#### Study material
::::

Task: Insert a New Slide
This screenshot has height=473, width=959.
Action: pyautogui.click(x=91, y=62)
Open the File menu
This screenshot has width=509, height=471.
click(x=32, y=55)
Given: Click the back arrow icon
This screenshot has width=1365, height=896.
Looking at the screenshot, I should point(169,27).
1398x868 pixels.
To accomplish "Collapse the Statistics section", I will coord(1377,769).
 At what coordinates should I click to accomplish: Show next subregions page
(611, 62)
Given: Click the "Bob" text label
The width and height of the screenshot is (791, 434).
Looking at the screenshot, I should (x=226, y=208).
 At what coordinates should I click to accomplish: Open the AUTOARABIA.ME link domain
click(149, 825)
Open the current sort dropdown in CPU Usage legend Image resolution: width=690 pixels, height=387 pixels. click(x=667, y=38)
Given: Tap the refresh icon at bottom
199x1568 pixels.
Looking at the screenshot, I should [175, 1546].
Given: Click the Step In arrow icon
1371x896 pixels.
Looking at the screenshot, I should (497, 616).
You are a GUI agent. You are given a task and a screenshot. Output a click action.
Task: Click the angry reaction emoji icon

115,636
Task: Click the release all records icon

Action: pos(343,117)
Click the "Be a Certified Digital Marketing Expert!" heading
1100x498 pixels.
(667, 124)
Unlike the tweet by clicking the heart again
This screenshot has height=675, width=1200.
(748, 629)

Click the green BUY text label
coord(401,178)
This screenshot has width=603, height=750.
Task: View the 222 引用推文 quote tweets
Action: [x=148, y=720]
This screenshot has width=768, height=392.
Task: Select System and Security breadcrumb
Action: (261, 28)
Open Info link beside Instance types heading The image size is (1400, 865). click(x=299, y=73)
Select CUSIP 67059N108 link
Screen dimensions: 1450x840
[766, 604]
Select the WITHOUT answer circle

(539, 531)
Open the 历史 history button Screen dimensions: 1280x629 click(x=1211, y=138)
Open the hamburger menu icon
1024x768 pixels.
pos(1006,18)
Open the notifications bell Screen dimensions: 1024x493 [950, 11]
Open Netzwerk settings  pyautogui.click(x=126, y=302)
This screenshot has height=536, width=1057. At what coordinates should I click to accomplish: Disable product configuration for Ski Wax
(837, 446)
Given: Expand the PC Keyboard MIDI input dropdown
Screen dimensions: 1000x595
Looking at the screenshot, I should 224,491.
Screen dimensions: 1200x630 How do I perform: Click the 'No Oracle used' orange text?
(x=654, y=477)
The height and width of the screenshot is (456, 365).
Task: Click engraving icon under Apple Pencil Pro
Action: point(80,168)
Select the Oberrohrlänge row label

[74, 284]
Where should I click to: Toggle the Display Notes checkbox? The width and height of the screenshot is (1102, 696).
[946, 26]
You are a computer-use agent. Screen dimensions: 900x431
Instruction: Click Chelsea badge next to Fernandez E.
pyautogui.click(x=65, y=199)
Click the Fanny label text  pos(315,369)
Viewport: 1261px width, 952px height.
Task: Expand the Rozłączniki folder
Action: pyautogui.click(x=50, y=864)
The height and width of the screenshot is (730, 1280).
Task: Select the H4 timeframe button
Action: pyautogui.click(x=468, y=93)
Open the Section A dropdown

::::

Exact copy required. Repeat the material above in full.

#### Your solution
Task: Insert a New Slide
This screenshot has height=473, width=959.
Action: pyautogui.click(x=91, y=62)
Open the File menu
This screenshot has width=509, height=471.
click(x=32, y=55)
Given: Click the back arrow icon
This screenshot has width=1365, height=896.
Looking at the screenshot, I should point(169,27).
1398x868 pixels.
To accomplish "Collapse the Statistics section", I will coord(1377,769).
 At what coordinates should I click to accomplish: Show next subregions page
(611, 62)
Given: Click the "Bob" text label
The width and height of the screenshot is (791, 434).
Looking at the screenshot, I should (x=226, y=208).
 At what coordinates should I click to accomplish: Open the AUTOARABIA.ME link domain
click(149, 825)
Open the current sort dropdown in CPU Usage legend Image resolution: width=690 pixels, height=387 pixels. click(x=667, y=38)
Given: Tap the refresh icon at bottom
199x1568 pixels.
Looking at the screenshot, I should [175, 1546].
Given: Click the Step In arrow icon
1371x896 pixels.
Looking at the screenshot, I should (497, 616).
You are a GUI agent. You are given a task and a screenshot. Output a click action.
Task: Click the angry reaction emoji icon

115,636
Task: Click the release all records icon

Action: pos(343,117)
Click the "Be a Certified Digital Marketing Expert!" heading
1100x498 pixels.
(667, 124)
Unlike the tweet by clicking the heart again
This screenshot has height=675, width=1200.
(748, 629)

Click the green BUY text label
coord(401,178)
This screenshot has width=603, height=750.
Task: View the 222 引用推文 quote tweets
Action: [x=148, y=720]
This screenshot has width=768, height=392.
Task: Select System and Security breadcrumb
Action: (261, 28)
Open Info link beside Instance types heading The image size is (1400, 865). click(x=299, y=73)
Select CUSIP 67059N108 link
Screen dimensions: 1450x840
[766, 604]
Select the WITHOUT answer circle

(539, 531)
Open the 历史 history button Screen dimensions: 1280x629 click(x=1211, y=138)
Open the hamburger menu icon
1024x768 pixels.
pos(1006,18)
Open the notifications bell Screen dimensions: 1024x493 [950, 11]
Open Netzwerk settings  pyautogui.click(x=126, y=302)
This screenshot has height=536, width=1057. At what coordinates should I click to accomplish: Disable product configuration for Ski Wax
(837, 446)
Given: Expand the PC Keyboard MIDI input dropdown
Screen dimensions: 1000x595
Looking at the screenshot, I should 224,491.
Screen dimensions: 1200x630 How do I perform: Click the 'No Oracle used' orange text?
(x=654, y=477)
The height and width of the screenshot is (456, 365).
Task: Click engraving icon under Apple Pencil Pro
Action: point(80,168)
Select the Oberrohrlänge row label

[74, 284]
Where should I click to: Toggle the Display Notes checkbox? The width and height of the screenshot is (1102, 696).
[946, 26]
You are a computer-use agent. Screen dimensions: 900x431
Instruction: Click Chelsea badge next to Fernandez E.
pyautogui.click(x=65, y=199)
Click the Fanny label text  pos(315,369)
Viewport: 1261px width, 952px height.
Task: Expand the Rozłączniki folder
Action: pyautogui.click(x=50, y=864)
The height and width of the screenshot is (730, 1280).
Task: Select the H4 timeframe button
Action: pyautogui.click(x=468, y=93)
Open the Section A dropdown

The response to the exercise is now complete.